Convergence of Transfer Operators
In this section we show how to verify convergence of transfer operators. We use the following example:
Given the exact transfer operator
ℳ_exact = [0.6 0.3; 0.4 0.7]
ℳ_exact
2×2 Matrix{Float64}:
0.6 0.3
0.4 0.7
We generate a Markov chains of increasing size and compute the empirical transition matrix. We then verify that the empirical transition matrix converges to the exact transition operator. Let us first generate a Markov chain of size 100.
using MarkovChainHammer.Trajectory: generate
markov_chain = generate(ℳ_exact, 100);
and then compute the empirical operator
using MarkovChainHammer.TransitionMatrix: perron_frobenius
ℳ_empirical = perron_frobenius(markov_chain)
ℳ_empirical
2×2 Matrix{Float64}:
0.641026 0.216667
0.358974 0.783333
We see that the empirical transition matrix is close to the exact transition matrix.

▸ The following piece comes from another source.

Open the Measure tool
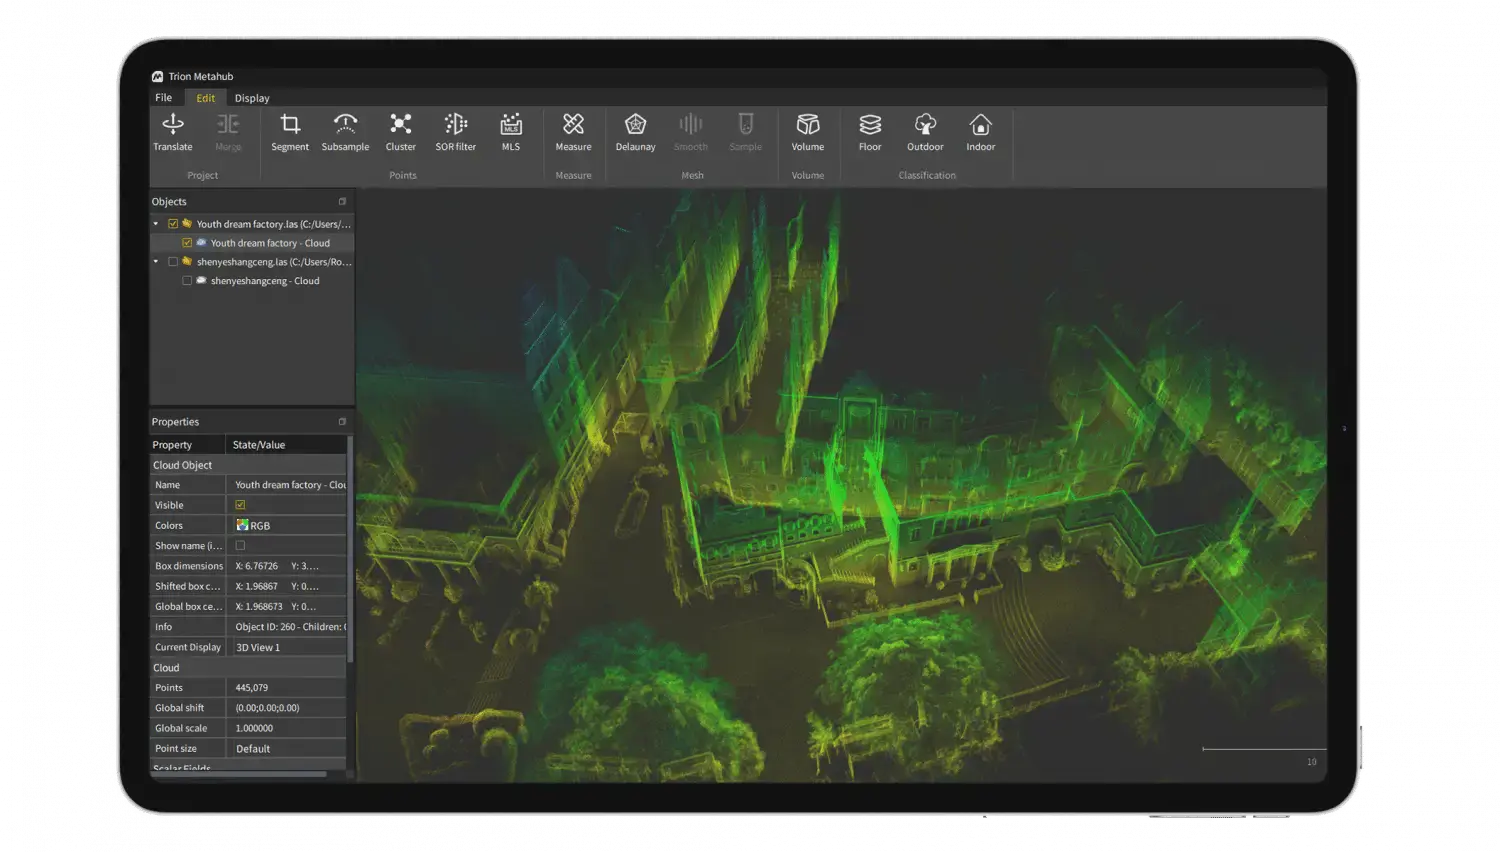The image size is (1500, 852). (573, 132)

Let us now generate a Markov chain of size 10000 and compute the empirical transition matrix.
markov_chain = generate(ℳ_exact, 10000);
ℳ_empirical = perron_frobenius(markov_chain)
ℳ_empirical
2×2 Matrix{Float64}:
0.599185 0.28721
0.400815 0.71279
We see that the empirical transition matrix is closer to the exact transition matrix.

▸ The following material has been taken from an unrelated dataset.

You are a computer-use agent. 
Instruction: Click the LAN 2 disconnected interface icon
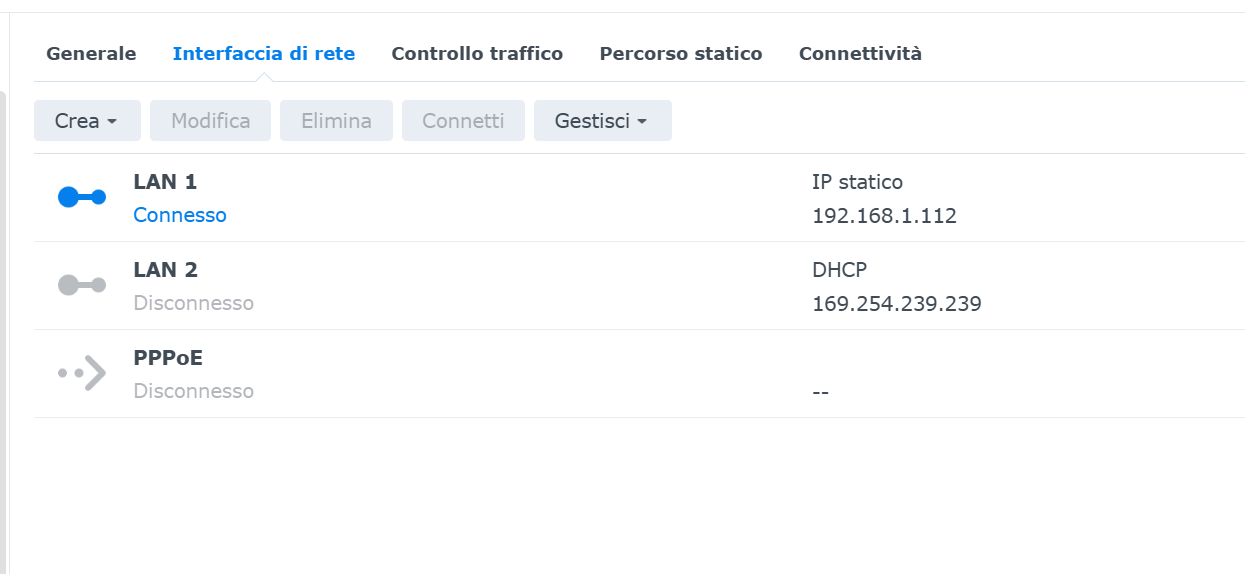(81, 285)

Let us now automate the process of checking convergence. We generate a Markov chain of increasing size and compute the empirical transition matrix. We then verify that the empirical transition matrix converges to the exact transition operator. We use the function norm
from the LinearAlgebra
package to compute the norm of the difference between the empirical and exact transition matrices.
using LinearAlgebra: norm
for i in 2:2:6
n = 10^i
markov_chain_local = generate(ℳ_exact, n)
ℳ_empirical_local = perron_frobenius(markov_chain_local)

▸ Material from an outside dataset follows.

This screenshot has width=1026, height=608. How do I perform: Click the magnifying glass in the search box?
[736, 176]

empirical_error = norm(ℳ_empirical_local - ℳ_exact)
println("A chain of size 10^$i yields an empirical error of $(empirical_error)")
end
A chain of size 10^2 yields an empirical error of 0.1793731512867284
A chain of size 10^4 yields an empirical error of 0.012713761666200479
A chain of size 10^6 yields an empirical error of 0.0008570081457327396
We see that the error in the empirical estimate decreases as the chain size increases.
Here we used knowledge of the exact operator to show that the empirical operator converges. If we only have the data, as is often the case in practice, then we cannot know if the empirical operator is sufficiently well-estimated; however, sometimes we know particular abstract properties of the Markov chain which imply theoretical gaurantees on the convergence of the empirical operator in the limit of infinite data. On the other end, given a finite time-series, we can view the operator as a compression algorithm for the stochastic process in which case we only look for data-consistency.